Hamburg. Die Ausgleichsmaßnahme für die Elbvertiefung auf der Billwerder Insel ist fertig. Gebaut wurde in drei Winterperioden.

Insgesamt fünf Fußballfelder würden in das ehemalige Absetzbecken passen, aus dem in den vergangenen Monaten eine Insel-Landschaft aus Klei und Sand geschaffen wurde. Ball gespielt werden soll dort keineswegs: Stattdessen soll sich die Natur dieses künstlich angelegte Habitat auf der Billwerder Insel erobern. Die Hamburg Port Authority (HPA) hat das Projekt als Ausgleichsmaßnahme für die Elbvertiefung umgesetzt. Gebaut werden durfte aus naturschutzrechtlichen Gründen nur im Zeitraum zwischen September und Februar. Und nach drei Winterperioden ist das Projekt nun fertig.

200 Pflanzen müssen an einem neuen Standort angesiedelt werden

Es soll vor allem die Heimat eines kleinen, seltenen Pflänzchens werden: dem Schierlingswasserfenchel. Er wird zwei Jahre alt, blüht im zweiten Jahr, und wächst bis zu zwei Meter in die Höhe. Und: Die geschützte Pflanze kommt nur an der Elbe vor. Als Ausgleich für die Elbvertiefung müssen 200 Pflanzen an einem neuen Standort angesiedelt werden.

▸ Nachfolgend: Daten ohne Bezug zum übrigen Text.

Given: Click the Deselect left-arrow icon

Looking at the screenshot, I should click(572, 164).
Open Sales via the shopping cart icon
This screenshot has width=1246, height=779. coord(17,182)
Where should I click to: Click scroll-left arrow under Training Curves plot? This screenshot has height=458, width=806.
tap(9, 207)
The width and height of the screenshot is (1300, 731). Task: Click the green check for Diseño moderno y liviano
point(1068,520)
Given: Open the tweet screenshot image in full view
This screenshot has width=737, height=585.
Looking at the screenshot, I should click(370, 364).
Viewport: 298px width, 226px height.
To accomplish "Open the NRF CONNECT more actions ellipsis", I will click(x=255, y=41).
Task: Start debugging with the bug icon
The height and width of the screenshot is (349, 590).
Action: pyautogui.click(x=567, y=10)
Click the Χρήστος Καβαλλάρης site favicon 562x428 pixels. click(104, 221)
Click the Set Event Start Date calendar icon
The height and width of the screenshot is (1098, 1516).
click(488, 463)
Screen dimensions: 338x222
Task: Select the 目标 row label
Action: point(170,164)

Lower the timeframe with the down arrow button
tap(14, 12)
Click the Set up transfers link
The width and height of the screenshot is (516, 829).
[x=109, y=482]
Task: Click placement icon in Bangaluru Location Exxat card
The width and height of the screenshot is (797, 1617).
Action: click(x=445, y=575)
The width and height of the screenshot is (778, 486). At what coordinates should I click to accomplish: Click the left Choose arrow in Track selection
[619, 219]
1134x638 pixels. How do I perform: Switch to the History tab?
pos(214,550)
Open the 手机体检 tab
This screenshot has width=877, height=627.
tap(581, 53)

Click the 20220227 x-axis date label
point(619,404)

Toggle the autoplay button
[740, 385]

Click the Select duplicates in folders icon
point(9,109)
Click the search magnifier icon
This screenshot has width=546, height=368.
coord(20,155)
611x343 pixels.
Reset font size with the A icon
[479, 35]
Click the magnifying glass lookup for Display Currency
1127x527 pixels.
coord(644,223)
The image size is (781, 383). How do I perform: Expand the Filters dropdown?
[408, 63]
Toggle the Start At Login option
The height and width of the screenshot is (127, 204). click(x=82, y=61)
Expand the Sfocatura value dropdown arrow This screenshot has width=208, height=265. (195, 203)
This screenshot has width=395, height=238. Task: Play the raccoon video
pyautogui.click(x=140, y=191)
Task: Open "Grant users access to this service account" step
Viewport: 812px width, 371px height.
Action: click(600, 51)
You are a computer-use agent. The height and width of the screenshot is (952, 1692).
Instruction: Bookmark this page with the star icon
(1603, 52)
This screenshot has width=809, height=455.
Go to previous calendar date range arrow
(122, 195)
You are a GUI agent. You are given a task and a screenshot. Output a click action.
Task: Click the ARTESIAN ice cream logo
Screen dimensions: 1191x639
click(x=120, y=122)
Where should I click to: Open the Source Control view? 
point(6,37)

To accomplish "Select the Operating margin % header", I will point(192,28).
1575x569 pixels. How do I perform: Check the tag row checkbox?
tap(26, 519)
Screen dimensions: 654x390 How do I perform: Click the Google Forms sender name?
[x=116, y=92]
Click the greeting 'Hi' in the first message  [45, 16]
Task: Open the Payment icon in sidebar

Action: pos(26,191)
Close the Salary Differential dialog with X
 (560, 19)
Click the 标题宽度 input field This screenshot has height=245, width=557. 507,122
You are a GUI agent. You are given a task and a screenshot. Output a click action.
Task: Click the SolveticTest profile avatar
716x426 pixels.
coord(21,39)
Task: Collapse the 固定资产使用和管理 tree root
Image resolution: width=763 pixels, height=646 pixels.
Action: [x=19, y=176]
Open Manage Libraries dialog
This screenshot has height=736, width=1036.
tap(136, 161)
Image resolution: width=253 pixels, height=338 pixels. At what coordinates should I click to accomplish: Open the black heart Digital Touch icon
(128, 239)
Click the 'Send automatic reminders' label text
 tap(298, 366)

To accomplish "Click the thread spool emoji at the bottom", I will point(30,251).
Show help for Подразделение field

Der Schierlingswasserfenchel wird zwei Jahre alt. Er blüht im zweiten Jahr und wächst bis zu zwei Meter in die Höhe. Die geschützte Pflanze kommt nur an der Elbe vor.
Der Schierlingswasserfenchel wird zwei Jahre alt. Er blüht im zweiten Jahr und wächst bis zu zwei Meter in die Höhe. Die geschützte Pflanze kommt nur an der Elbe vor. © Unbekannt | dpa

Auf dem Gelände südlich des Holzhafens, das früher von den Hamburger Wasserwerken (heute Hamburg Wasser) für die Trinkwasseraufbereitung genutzt wurde, wurden insgesamt zwei ehemalige Absetzbecken umgebaut. Etwa 11,6 Millionen Euro kostete die HPA dieses Projekt. Während sich die Arbeiten im ersten Winter (2018/19) noch auf vorbereitende Maßnahmen wie die Herstellung von Baustraßen konzentrierten, wurde im zweiten Bauabschnitt (2019/2020) das erste Becken umgebaut. Dabei wurde auch eine Verbindung zum Holzhafen hergestellt und das Becken so wieder der Tide ausgesetzt. Im dritten Winter (2020/2021) wurde nun ein zweites Becken umgebaut und mit einem Durchstich an das erste Becken und somit an die Tide angeschlossen.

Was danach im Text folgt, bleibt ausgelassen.